The CBSE Grading System (Class 9 and 10)
The Central Board of Secondary Education (CBSE) uses a different letter-grade system for continuous and comprehensive evaluation in Classes 9 and 10:
| Grade | Mark Range | Grade Point |
|---|---|---|
| A1 | 91–100 | 10 |
| A2 | 81–90 | 9 |
| B1 | 71–80 | 8 |
| B2 | 61–70 | 7 |
| C1 | 51–60 | 6 |
| C2 | 41–50 | 5 |
| D | 33–40 | 4 |
| E1 | 21–32 | — (fail) |
| E2 | 0–20 | — (fail) |
For CBSE Class 12, the board reverted to reporting marks out of 100 per subject (not letter grades) on the final marksheet, though internal assessments may still use grades.
Tamil Nadu SSLC Grading System
Tamil Nadu uses the TNDGE grading scale for Class 10 (SSLC) results:
| Grade | Mark Range |
|---|---|
| A1 | 91–100 |
| A2 | 81–90 |
| B1 | 71–80 |
| B2 | 61–70 |
| C1 | 51–60 |
| C2 | 41–50 |
| D | 35–40 (minimum pass) |
| E | Below 35 (fail) |
Use the SSLC percentage calculator to convert Tamil Nadu SSLC marks to percentage, and the grading system reference for a full breakdown.

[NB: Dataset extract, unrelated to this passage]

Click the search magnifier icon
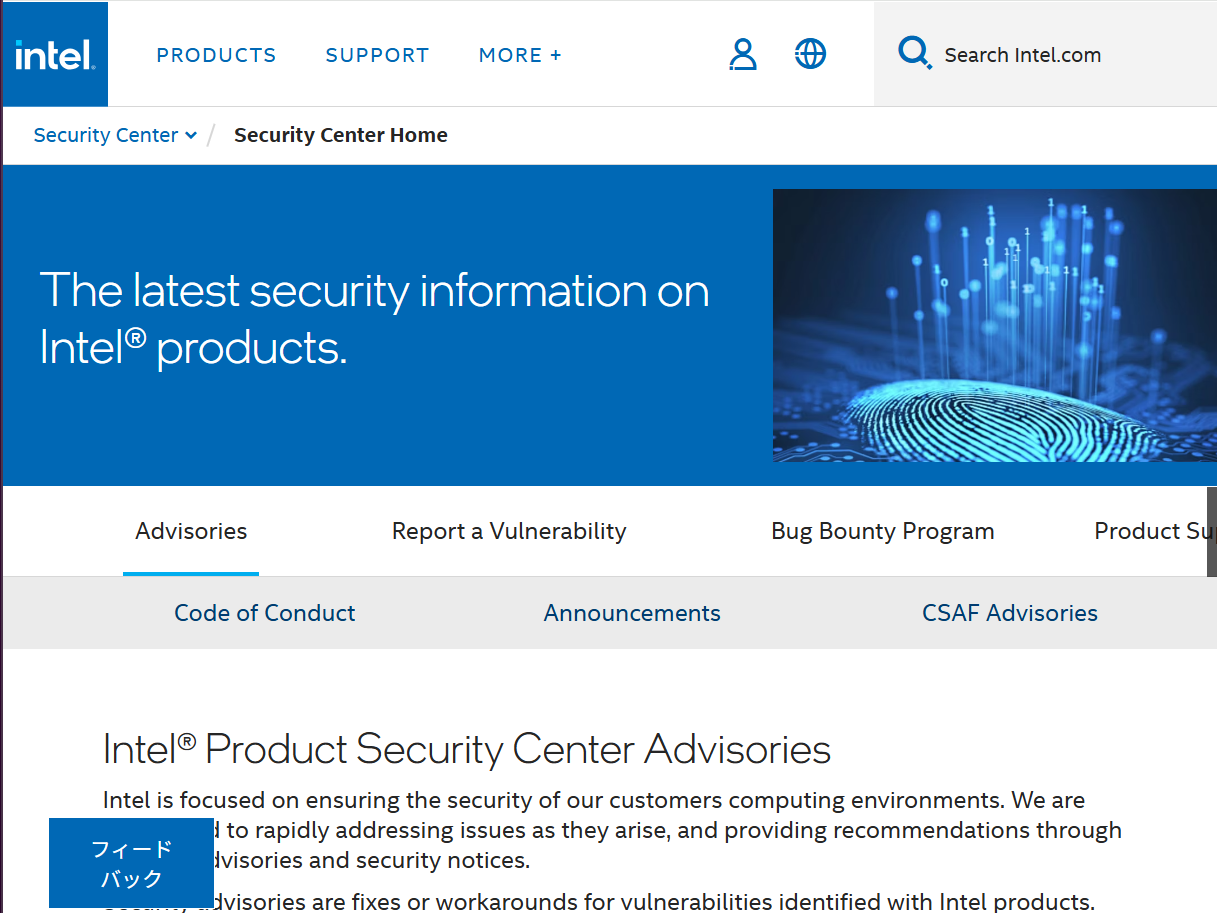(913, 53)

What “First Class,” “Second Class,” and “Distinction” Mean
These terms are older classification labels, more common at degree level than school level. They are not grade letters — they are outcome classifications:
| Classification | Typical percentage range |
|---|---|
| Distinction | 75% and above (some institutions: 70%+) |
| First Class | 60–74% |
| Second Class | 50–59% |
| Third Class / Pass Class | 40–49% (or 35–49% depending on institution) |
| Fail | Below the pass mark |
These boundaries vary by institution. An institution might define Distinction as 70%, another as 75%, another as 80%. Your institution’s examination regulations are the definitive source.

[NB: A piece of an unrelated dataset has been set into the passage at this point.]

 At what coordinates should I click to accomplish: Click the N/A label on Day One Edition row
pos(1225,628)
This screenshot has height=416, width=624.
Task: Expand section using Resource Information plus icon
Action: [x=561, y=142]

CGPA to Percentage Conversion
If your result shows a CGPA (Cumulative Grade Point Average) on a 10-point scale and you need to convert it to percentage, use this approximate formula recommended by CBSE:
Percentage = CGPA × 9.5
Example: A CGPA of 8.6 corresponds to approximately 8.6 × 9.5 = 81.7%
For UGC-scale CGPAs at university level, the conversion factor is generally different and set by the university. Consult your institution’s academic handbook or ask the examination office for the official formula.
How to Handle Grade Conversion for Applications
If you are applying to a foreign university or scholarship programme that asks for your percentage and your result shows only letter grades:
- Check whether your institution’s official website provides a grade-to-percentage conversion table.
- If not, request a conversion certificate from your university’s examination controller — many institutions issue these officially.
- For SSLC grades specifically, the TNDGE or Kerala board publishes the official grade-mark range that can be cited in applications.
- Avoid self-calculated conversions without citing the source, as foreign institutions may ask for verification.
Key Takeaways
- India uses multiple grading systems — UGC, CBSE, and state boards all have different scales.
- The UGC 10-point scale uses O (Outstanding) as the top grade, equivalent to 85–100% at most universities.
- “First Class,” “Second Class,” and “Distinction” are outcome classifications — not letter grades — and their percentage thresholds vary by institution.
- CGPA on CBSE’s scale can be approximated to percentage using the formula: CGPA × 9.5.
- Always verify percentage boundaries from your specific institution’s official examination ordinance, not general tables.